Years ago, Dadums mentioned to my Aunt Joan that he likes penguins. She jumped on it (you have to be very careful what you express and admiration for around this woman--momolla has quite the collection of tiny, decorative tea pots) and has spent years and years showering my father with penguin tchochkes. There are stuffed penguins. Glass penguins. Penguin Christmas ornaments. Penguin candy dishes. Penguins that sing and dance and light up. There are two penguins that perch on tiny led-lit ice cubes. Penguins that waddle and "poop" candy. There is a penguin "egg" that grows when you put it in water There are penguin bells. Penguin figurines. There are enough penguin things to fill a room or two with without having to try very hard.
And so, my parents decided that when I moved out, they should start my penguin collection. When I unpacked, I found all sorts of delightful penguins. The joke in our family is that "penguinski" is the Polish word for love and that by giving me penguins, my parents are showing their love. I have the singing, dancing penguin. I have a penguin candy dish and a bell and several figurines, including a penguin jumping jack. There is a penguin living on the windowsill in my shower. It's a tad disconcerting at first, but we've all grown to like him. He's friendly. And quiet. All good qualities in the companion of your morning shower. He is, in fact, the only penguin I like. When I show up at my parents' place, I am frisked for penguins. The favor is returned when they come up here. Dadums took back my copy of his car key because I used it to hide penguins in his car on a recent visit.
You can see how, when I opened my birthday gift from my beloved family, I was rather less than excited to see the penguin. The big, kind of shlumpy penguin. My outlook changed a little, when I found the "aftermarket" stuffing my demented, uh, clever family added. That's a whole lot of crumpled-up one dollar bills, and a bag of beautiful hand-dyed merino roving for me to play with. Thanks, guys. The good folks at the bank or the computer store won't be at all confused by that. And this, folks, is why I am so fond of my family.

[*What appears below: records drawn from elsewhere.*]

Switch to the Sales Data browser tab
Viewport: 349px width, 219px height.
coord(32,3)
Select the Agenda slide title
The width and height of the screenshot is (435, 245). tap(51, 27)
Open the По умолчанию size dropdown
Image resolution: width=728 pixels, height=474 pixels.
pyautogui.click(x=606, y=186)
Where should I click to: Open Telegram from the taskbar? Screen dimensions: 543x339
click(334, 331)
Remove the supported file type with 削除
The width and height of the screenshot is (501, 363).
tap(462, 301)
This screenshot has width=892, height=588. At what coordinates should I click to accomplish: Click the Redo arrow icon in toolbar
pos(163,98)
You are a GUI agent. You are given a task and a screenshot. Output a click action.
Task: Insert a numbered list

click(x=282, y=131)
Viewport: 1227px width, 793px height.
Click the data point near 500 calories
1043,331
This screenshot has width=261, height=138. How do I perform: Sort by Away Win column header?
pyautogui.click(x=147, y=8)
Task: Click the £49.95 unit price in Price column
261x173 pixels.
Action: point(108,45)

Okay, tangent concluded. The whole re-disemboweling of the penguin, counting of the money, and hiding of the money took a while. But eventually the food was ready, just in time for Earth Hour. I even got Mike to participate, which was an unexpected bonus. We weren't sure he'd be willing to turn his computer off, but I cornered him in front of my family and Jim's. Ahh, peer pressure. There were lots and lots of candles, and it was so pleasant, we didn't rush to turn the lights back on at nine. Momolla brought me a cake from my favorite bakery back home, which was delicious and will make for great breakfast in the morning.
That was the best part of the weekend. Most of my family couldn't make it up last night for one reason or another, which was kind of a disappointment. It meant there were leftovers, though. And who doesn't like leftovers?

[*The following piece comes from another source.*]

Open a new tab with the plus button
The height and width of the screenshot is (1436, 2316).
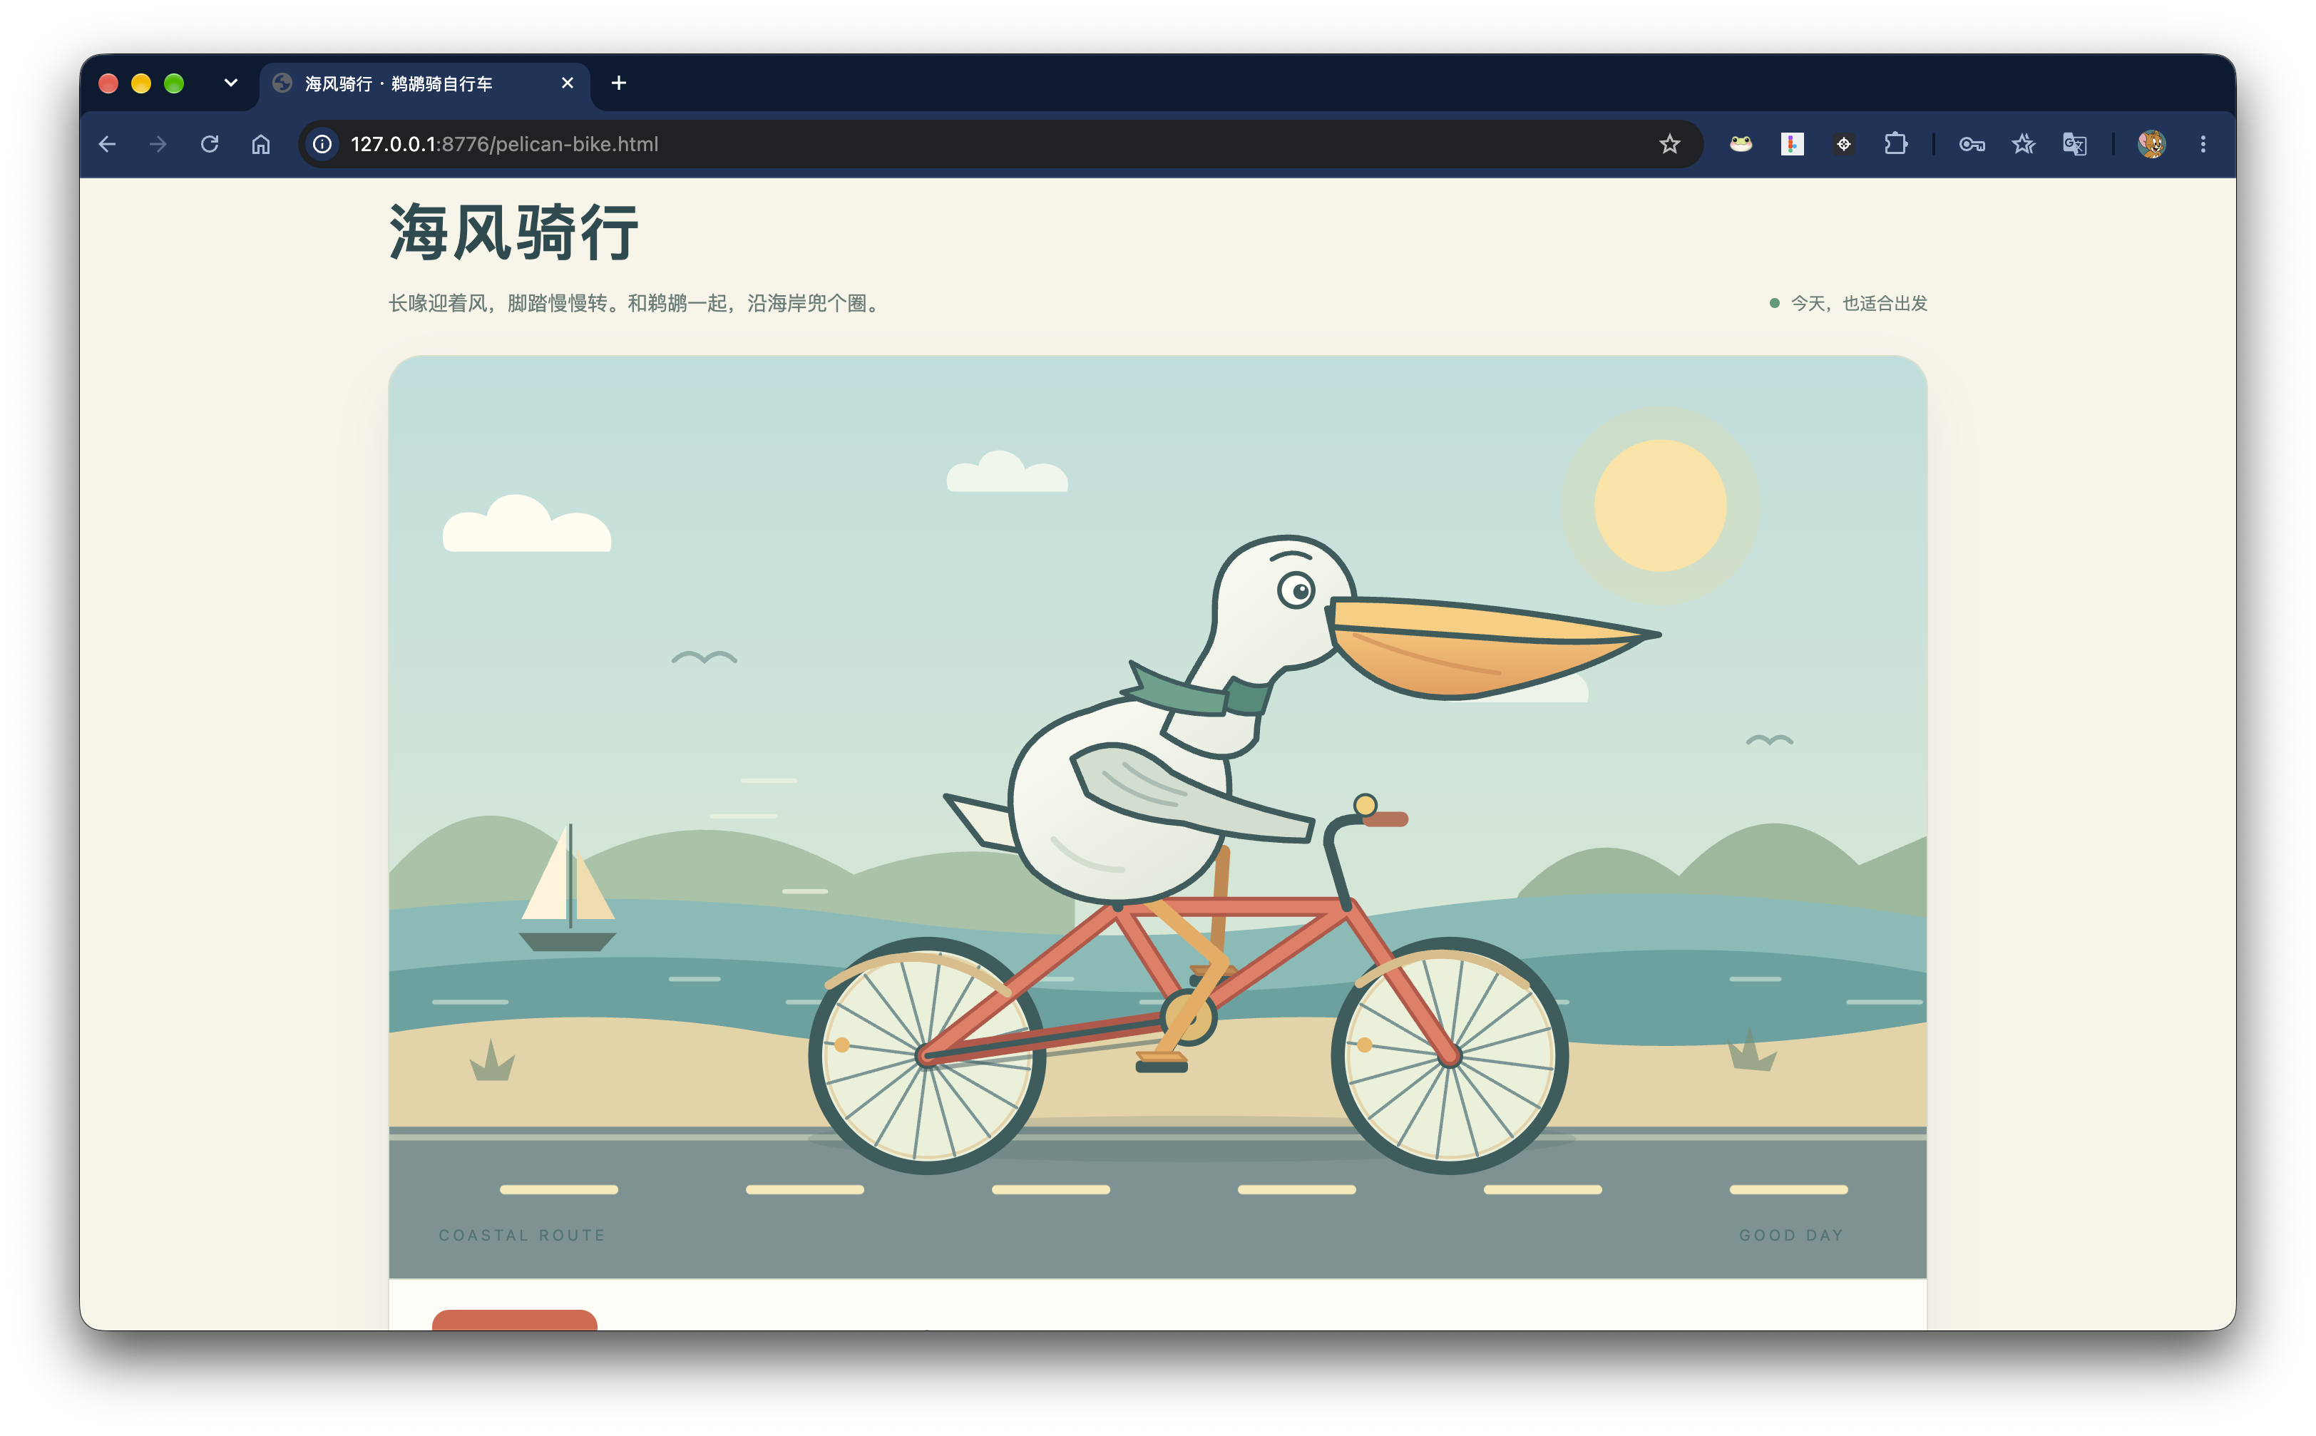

Today I worked a twelve-hour shift, which provided me with another reason to find a better job. On the bright side, Jim made dinner for his poor, tired, grimy woman. Chicken alfredo alla rotini. Sounds great, right? Especially for someone who doesn't cook? I'm not sure I'm allowed to share this, but Jim has a secret ingredient for the meal which makes it uniquely his own. In place of breaded or fried chicken parts, he uses all-white meat dinosaur-shaped chicken nuggets, cut into pieces and baked. At first, I didn't catch onto it, I was eating rather quickly. But when I came across what was undoubtedly part of a stegosaurus, I had to ask. My guess was confirmed, and instead of being really impressed, I was really, really amused. And this is why I love Jim--his creativity.
May the week be peaceful and calm for you all, and may the weekend get here quickly.